Cultura

Aumento da quota de música portuguesa nas rádios é bom ou mau para o setor?

Iryna Shev

Iryna Shev

Jornalista

Edgar Ascensão

Edgar Ascensão

Repórter de Imagem

A Associação para a Gestão e Distribuição de Direitos diz que sim, mas as rádios temem que a medida provoque o enfraquecimento do meio.

De um lado, o argumento principal é que a medida vai ajudar financeiramente os músicos portugueses.
Do outro, explica-se o receio de que a obrigatoriedade de passar mais música nacional possa fazer com que o público se vire mais para as plataformas de streaming de música.

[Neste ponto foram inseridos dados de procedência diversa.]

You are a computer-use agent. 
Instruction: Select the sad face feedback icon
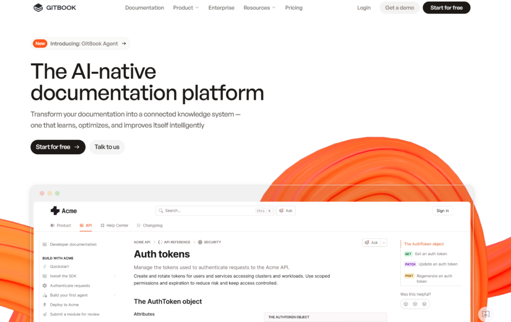(424, 304)
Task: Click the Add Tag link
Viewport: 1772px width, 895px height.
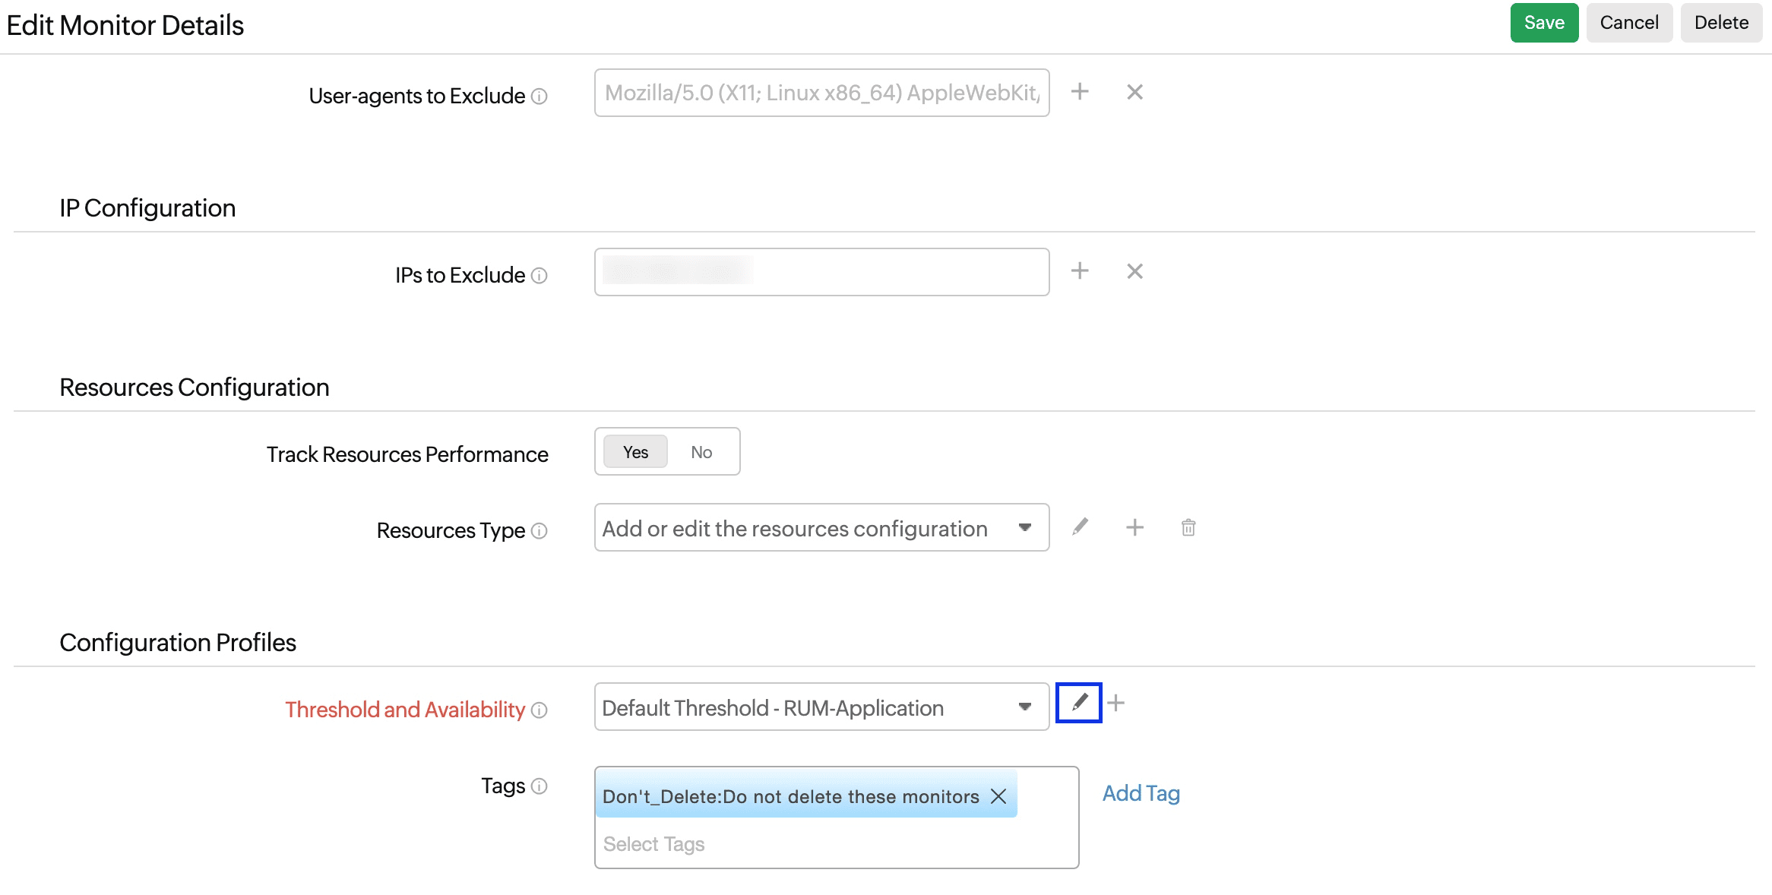Action: [x=1141, y=795]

Isto porque, de acordo com José Luís Ramos Pinheiro, do Grupo Renascença Multimédia, Portugal não tem um mercado suficientemente amplo para conseguir criar uma programação que cumpra os 30% impostos pela atualização da Lei da Rádio de 2006.


"Portugal, para os 10 milhões que tem, se quisesse ter, por exemplo, uma quota semelhante ou paralela a outros países, devia ter 5% ou 10% de quota de música portuguesa. Porque nós não temos a quantidade, por razões óbvias. Tem a ver com a dimensão do país, não temos a quantidade de produção de música que 50, 60 ou 70 milhões de italianos, espanhóis ou franceses efetivamente proporcionam. E temos as mesmas 24h." Explica José Luís Ramos Pinheiro.


Um argumento que não faz sentido para a Audiogest - Associação para a Gestão e Distribuição de Direitos. É o que diz Miguel Carretas: "Quando as rádios passaram para os 25% não perderam audiência, aumentaram. Não perderam receita, aumentaram. Porque é que, agora, por uma diferença de 5%, de repente, as rádios vão falir, vão perder audiência e vão perder receita?"


A medida foi anunciada na semana passada pela Ministra da Cultura, Graça Fonseca.